## What to produce
Quote the items from the line containing "Given: Star this presentation" through the line containing "click(60, 330)", reproducing each line exactly.

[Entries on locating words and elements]
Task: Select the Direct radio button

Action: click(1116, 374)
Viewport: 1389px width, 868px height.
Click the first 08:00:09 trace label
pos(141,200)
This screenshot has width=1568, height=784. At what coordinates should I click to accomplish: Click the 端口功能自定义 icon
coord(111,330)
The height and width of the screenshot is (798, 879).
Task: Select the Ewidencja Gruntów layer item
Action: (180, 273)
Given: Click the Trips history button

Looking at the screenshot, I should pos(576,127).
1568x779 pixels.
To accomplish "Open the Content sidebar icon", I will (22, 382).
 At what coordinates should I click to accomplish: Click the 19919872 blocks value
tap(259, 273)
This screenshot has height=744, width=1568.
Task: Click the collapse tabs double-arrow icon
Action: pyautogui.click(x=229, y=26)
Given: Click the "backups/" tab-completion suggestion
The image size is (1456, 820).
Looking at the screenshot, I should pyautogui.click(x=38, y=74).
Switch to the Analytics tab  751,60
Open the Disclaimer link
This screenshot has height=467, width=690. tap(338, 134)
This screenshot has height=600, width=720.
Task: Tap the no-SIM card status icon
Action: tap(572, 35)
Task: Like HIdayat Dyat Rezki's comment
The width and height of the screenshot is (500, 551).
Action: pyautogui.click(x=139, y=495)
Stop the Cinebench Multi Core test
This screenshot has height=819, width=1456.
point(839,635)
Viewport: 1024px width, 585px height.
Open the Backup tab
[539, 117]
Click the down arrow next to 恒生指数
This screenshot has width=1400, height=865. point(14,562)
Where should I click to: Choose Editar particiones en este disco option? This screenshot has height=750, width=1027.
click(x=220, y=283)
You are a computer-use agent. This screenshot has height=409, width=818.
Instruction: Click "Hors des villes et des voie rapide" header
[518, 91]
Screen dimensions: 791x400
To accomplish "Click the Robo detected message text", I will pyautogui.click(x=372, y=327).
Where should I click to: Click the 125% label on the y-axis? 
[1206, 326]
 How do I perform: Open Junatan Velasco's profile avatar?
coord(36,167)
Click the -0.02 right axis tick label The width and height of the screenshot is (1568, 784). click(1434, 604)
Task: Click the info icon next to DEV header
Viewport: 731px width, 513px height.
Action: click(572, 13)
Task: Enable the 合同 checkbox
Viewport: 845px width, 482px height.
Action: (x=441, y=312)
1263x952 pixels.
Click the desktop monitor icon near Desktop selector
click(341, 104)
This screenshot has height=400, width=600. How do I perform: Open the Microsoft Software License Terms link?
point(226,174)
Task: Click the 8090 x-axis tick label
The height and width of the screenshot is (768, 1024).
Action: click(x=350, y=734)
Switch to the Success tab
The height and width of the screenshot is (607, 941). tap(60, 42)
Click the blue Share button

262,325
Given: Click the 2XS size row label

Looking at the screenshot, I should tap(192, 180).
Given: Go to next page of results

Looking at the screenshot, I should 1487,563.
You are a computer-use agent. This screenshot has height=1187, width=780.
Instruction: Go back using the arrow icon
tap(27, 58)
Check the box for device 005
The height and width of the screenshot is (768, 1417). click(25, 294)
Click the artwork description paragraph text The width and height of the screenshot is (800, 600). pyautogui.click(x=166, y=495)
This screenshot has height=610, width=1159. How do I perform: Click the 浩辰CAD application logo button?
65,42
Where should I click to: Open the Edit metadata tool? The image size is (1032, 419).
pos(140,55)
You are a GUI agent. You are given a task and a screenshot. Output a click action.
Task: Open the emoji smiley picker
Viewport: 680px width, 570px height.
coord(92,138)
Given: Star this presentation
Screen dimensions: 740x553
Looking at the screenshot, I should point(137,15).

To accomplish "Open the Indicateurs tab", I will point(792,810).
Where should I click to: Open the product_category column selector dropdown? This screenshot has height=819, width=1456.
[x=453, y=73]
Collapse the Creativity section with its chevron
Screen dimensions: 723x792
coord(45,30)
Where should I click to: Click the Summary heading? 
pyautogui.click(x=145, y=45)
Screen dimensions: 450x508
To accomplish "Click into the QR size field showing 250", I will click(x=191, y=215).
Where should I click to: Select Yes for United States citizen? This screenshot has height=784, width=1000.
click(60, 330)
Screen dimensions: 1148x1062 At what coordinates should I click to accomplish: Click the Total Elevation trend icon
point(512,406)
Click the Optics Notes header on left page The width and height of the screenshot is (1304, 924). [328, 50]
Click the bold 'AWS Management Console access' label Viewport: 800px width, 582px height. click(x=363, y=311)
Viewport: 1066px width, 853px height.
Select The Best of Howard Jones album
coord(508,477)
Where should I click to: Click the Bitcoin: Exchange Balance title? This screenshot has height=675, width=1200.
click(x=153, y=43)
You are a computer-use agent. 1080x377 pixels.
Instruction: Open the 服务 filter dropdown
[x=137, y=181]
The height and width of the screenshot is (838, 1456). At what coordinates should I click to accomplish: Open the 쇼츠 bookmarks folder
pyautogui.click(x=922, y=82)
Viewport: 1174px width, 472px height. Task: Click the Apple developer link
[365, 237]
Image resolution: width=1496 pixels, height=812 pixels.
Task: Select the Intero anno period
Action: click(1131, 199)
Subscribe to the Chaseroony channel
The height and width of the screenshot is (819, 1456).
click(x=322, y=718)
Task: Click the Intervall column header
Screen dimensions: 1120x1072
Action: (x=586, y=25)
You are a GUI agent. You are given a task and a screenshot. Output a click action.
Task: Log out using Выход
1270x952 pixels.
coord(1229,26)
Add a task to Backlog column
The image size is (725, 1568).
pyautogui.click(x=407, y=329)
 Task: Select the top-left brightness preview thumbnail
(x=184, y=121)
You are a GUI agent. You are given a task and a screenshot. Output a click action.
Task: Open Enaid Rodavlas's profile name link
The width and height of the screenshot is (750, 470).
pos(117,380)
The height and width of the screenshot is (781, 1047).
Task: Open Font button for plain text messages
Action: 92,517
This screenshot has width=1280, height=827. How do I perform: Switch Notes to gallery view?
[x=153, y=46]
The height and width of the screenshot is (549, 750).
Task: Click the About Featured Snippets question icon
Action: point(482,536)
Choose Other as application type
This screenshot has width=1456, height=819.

## Exercise response
Given: Star this presentation
Screen dimensions: 740x553
Looking at the screenshot, I should point(137,15).

To accomplish "Open the Indicateurs tab", I will point(792,810).
Where should I click to: Open the product_category column selector dropdown? This screenshot has height=819, width=1456.
[x=453, y=73]
Collapse the Creativity section with its chevron
Screen dimensions: 723x792
coord(45,30)
Where should I click to: Click the Summary heading? 
pyautogui.click(x=145, y=45)
Screen dimensions: 450x508
To accomplish "Click into the QR size field showing 250", I will click(x=191, y=215).
Where should I click to: Select Yes for United States citizen? This screenshot has height=784, width=1000.
click(60, 330)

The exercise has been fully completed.